I did, after all, design it to be portable.


Perhaps it would help if you re-tried explaining what you meant
by "portable".
 
I

Ioannis Vranos

Walter said:
Walter said:
I've designed a portable network API for networks with no latency
(instantaneous packet travel.) There are no implementations of it
at all, so it "have not portable implementations necessarily".
Should I release the API specifications so that "one can use them too" ?
I did, after all, design it to be portable.


Perhaps it would help if you re-tried explaining what you meant
by "portable".


Is this portable network API meant to be used by C code, so as to write
C networking programs?
 
F

Flash Gordon

jacob navia wrote, On 07/04/08 21:57:
Dead. Dead ones do not count please.

I'm sure you can still install it on current HW and you did not specify
current in any case.

However, there is the Cocoa API on the Apple MAC (specifically in MacOS
X) which is Objective-C if you want something more current. This is
rather more than just GUI which is what you were asking about. The X
server on recent MacOS X releases is an addition which has been bolted on.
 
S

santosh

Walter said:
It is my -impression- (possibly incorrect) that the cell phone market
is heavily programmed in Java; I had gathered that C is not supported
on a lot of those systems. But I do not work in that field, so it
could be that C is merely not offered as a "public" interface and
that the Java itself is implemented in C? Could someone who works
with cell phones clarify/correct this issue?

I gather that cell phone application software if implemented in Java for
the same reasons that many desktop applications are done so: you can
distribute the software over a network and clients need not posses a
compiler or compatible hardware to run them. The system software (like
the OS and the Java VM) are most often done in C with bits of
assembler.
 
J

John Bode

One of the holy cows here is this "portability" stuff.
snerk


In practice, portability means:

1) Use the least common denominator of all the supported
systems.

Real-world example: I worked on a system that had to run on Windows
3.1, Solaris, and Classic MacOS concurrently. I had this wonderful
idea to use enums to store a series of bit masks. Unfortunately,
these bitmasks were 32-bit, and while MPW supported 32-bit enums, MSVC
did not. So much for my great idea.

LCD is the minimum that the Standard mandates (in this particular
case, the minimum is 16-bit enums).
2) Between usability / good user experience and portability
always choose portability since this minimizes programming
effort

It *is* possible to deliver both usability *and* portability; I've
done it. That same project used a third-party library for GUI
development that mimicked the native look and feel for each platform.
People sitting on Windows thought they were using a regular Windows
app, people sitting in front of a Mac thought they were using a
regular Mac app (if you were willing to ignore a couple of minor
glitches), and people sitting on Solaris thought they were using a
regular OpenLook app. All used the same code base.
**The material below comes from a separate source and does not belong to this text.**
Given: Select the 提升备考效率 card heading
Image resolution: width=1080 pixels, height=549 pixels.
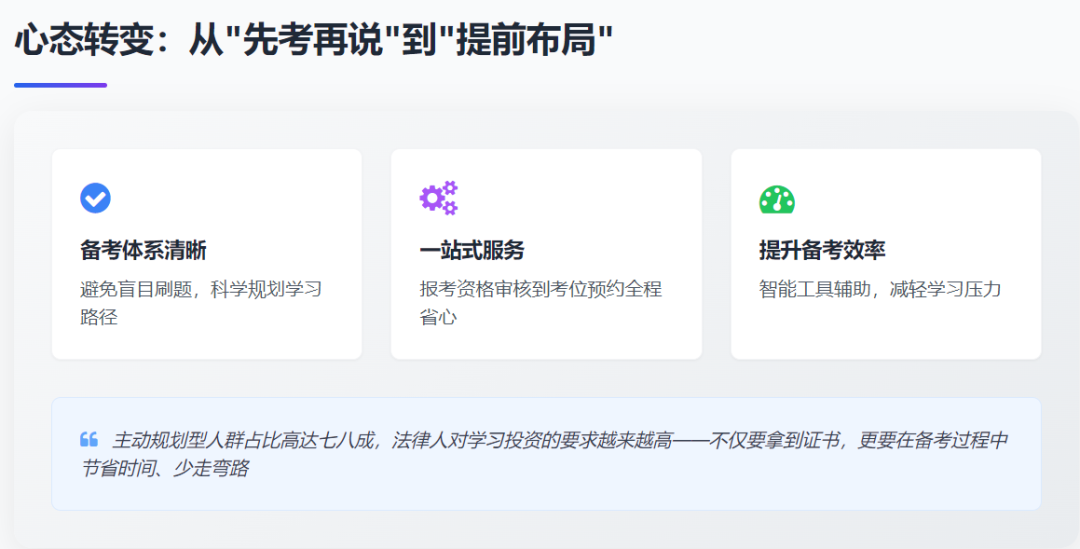Looking at the screenshot, I should click(822, 250).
Absent such tools, it's possible to factor out the platform-specific
sections, and keep the core application code platform-agnostic.
Portability is *not* a binary condition; it's a matter of degree.
This leads to mediocre software that runs anywhere but that nobody uses
because it is just that: MEDIOCRE.

I will gladly put up anything I wrote in the '90s as an example of
code that was *not* mediocre.
GUIS?

Non portable

And often not relevant. The bulk of the code I've written in my
career had no GUI.
Network?

Non portable.

Ditto.

This obsession with portability as the *only* way to measure software
has been carried out into this group

*Nobody* in this group has claimed portability is the *only* way to
measure software; however, for many of us who've been doing this for a
living, it is a major concern. In almost 20 years, I've worked on 1,
count 'em, *1* system that did not have to support multiple platforms
concurrently. And I'm not talking about embedded systems, or exotic
platforms; I'm talking Windows, MacOS, *nix.
My priorities are different

1) Correct software, few bugs
2) Good user interface, good performance.
3) Small software, avoiding bloat
4) Portability

We *all* strive for correctness, performance, etc.